What the task requires: Your answer should give again, exactly, the lines from the beginning of the entries below through the line containing "Task: Click the". It must contain no pictures.

[Stored data entries]
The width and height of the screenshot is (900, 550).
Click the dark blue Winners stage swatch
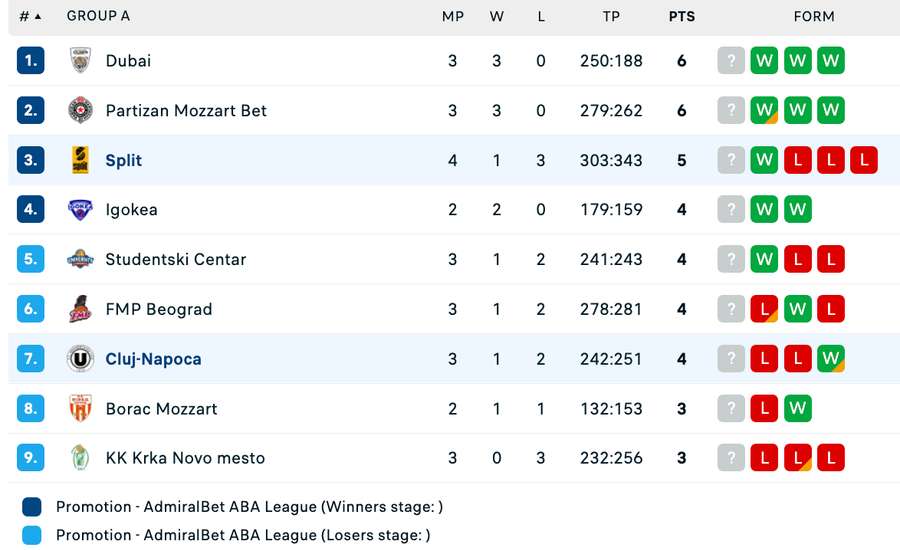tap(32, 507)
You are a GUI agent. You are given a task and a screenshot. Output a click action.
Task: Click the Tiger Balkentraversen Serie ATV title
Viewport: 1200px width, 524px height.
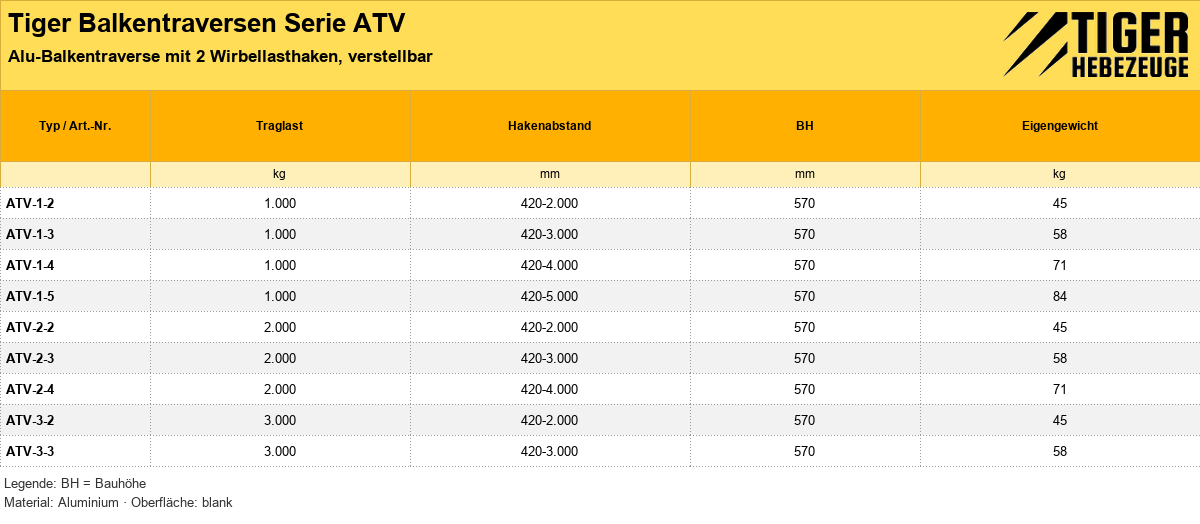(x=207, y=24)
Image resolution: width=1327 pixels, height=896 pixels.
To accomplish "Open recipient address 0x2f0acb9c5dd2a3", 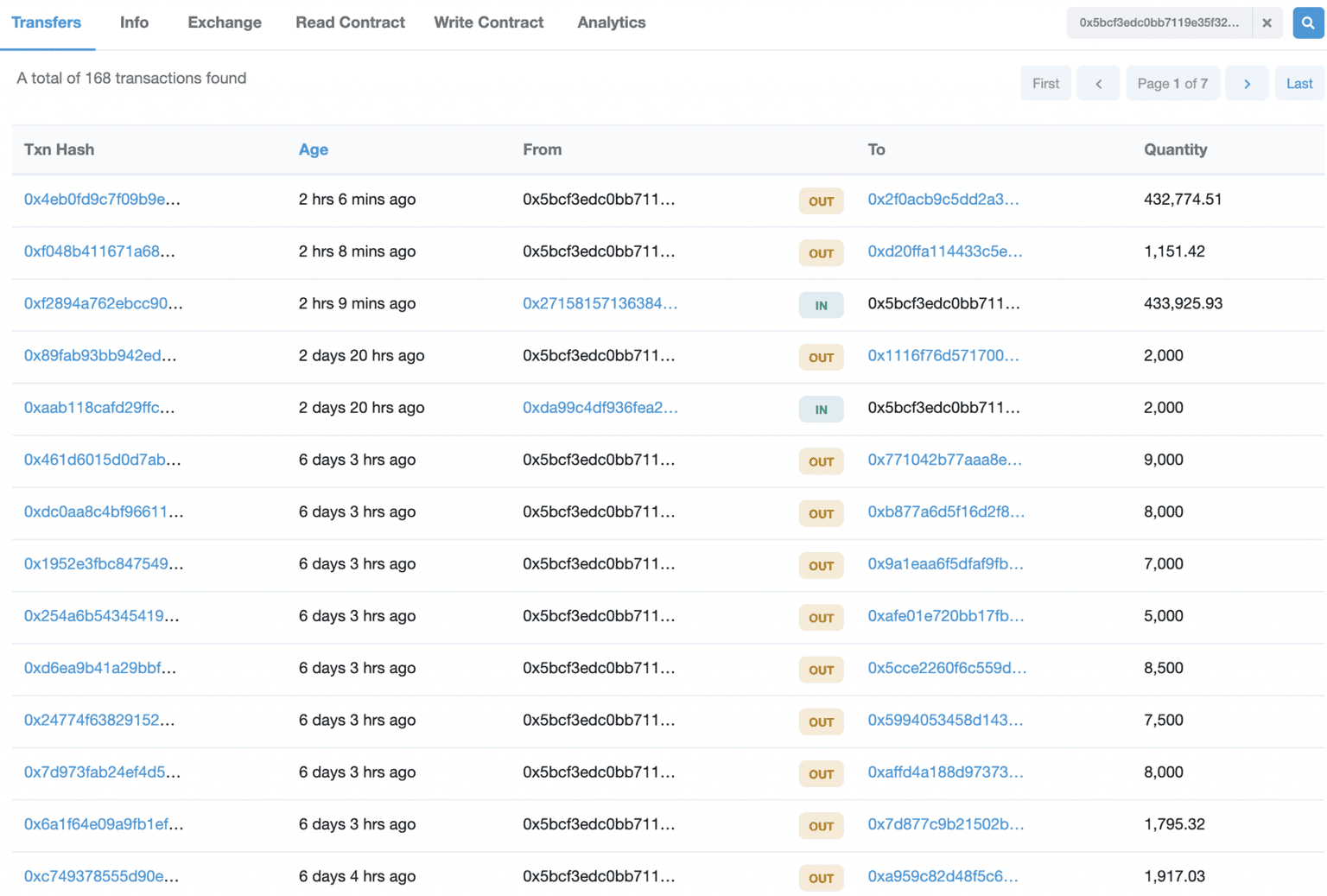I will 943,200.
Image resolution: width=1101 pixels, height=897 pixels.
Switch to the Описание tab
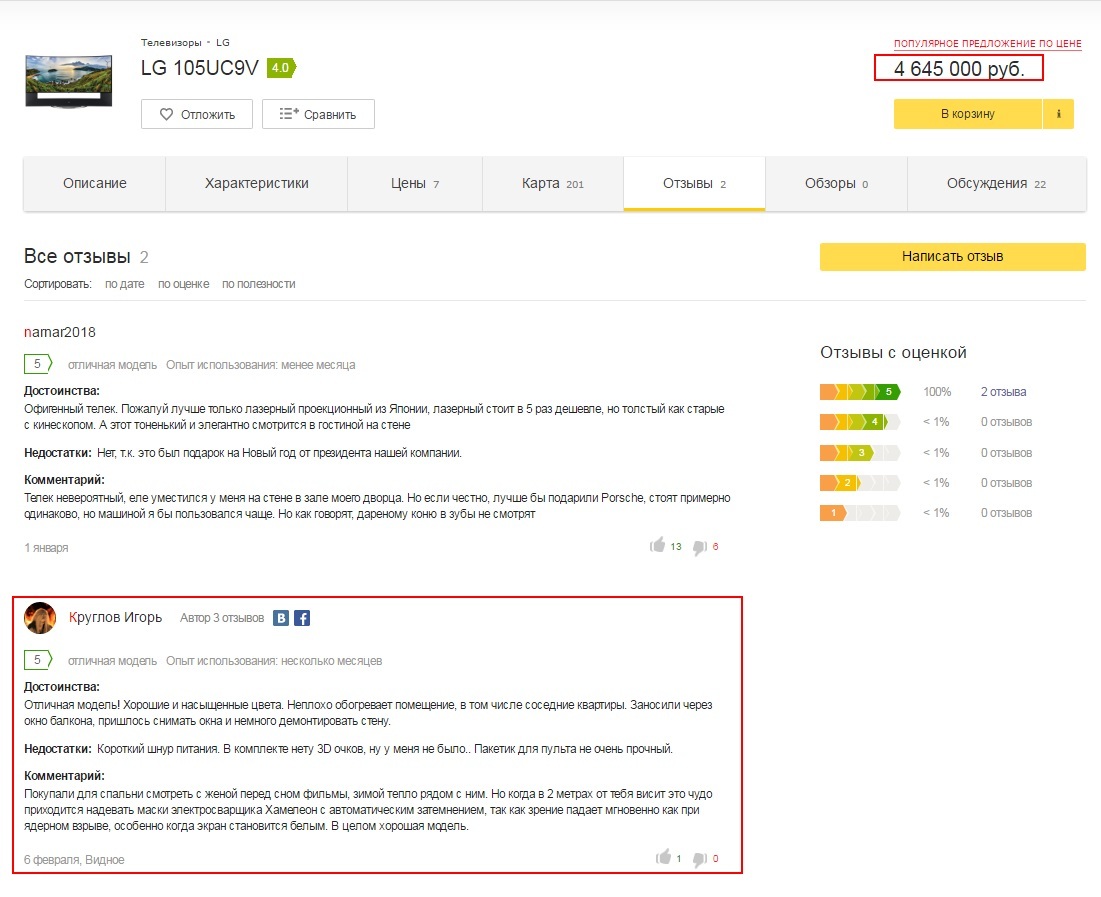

Exercise result:
The width and height of the screenshot is (900, 550).
Click the dark blue Winners stage swatch
tap(32, 507)
You are a GUI agent. You are given a task and a screenshot. Output a click action.
Task: Click the Tiger Balkentraversen Serie ATV title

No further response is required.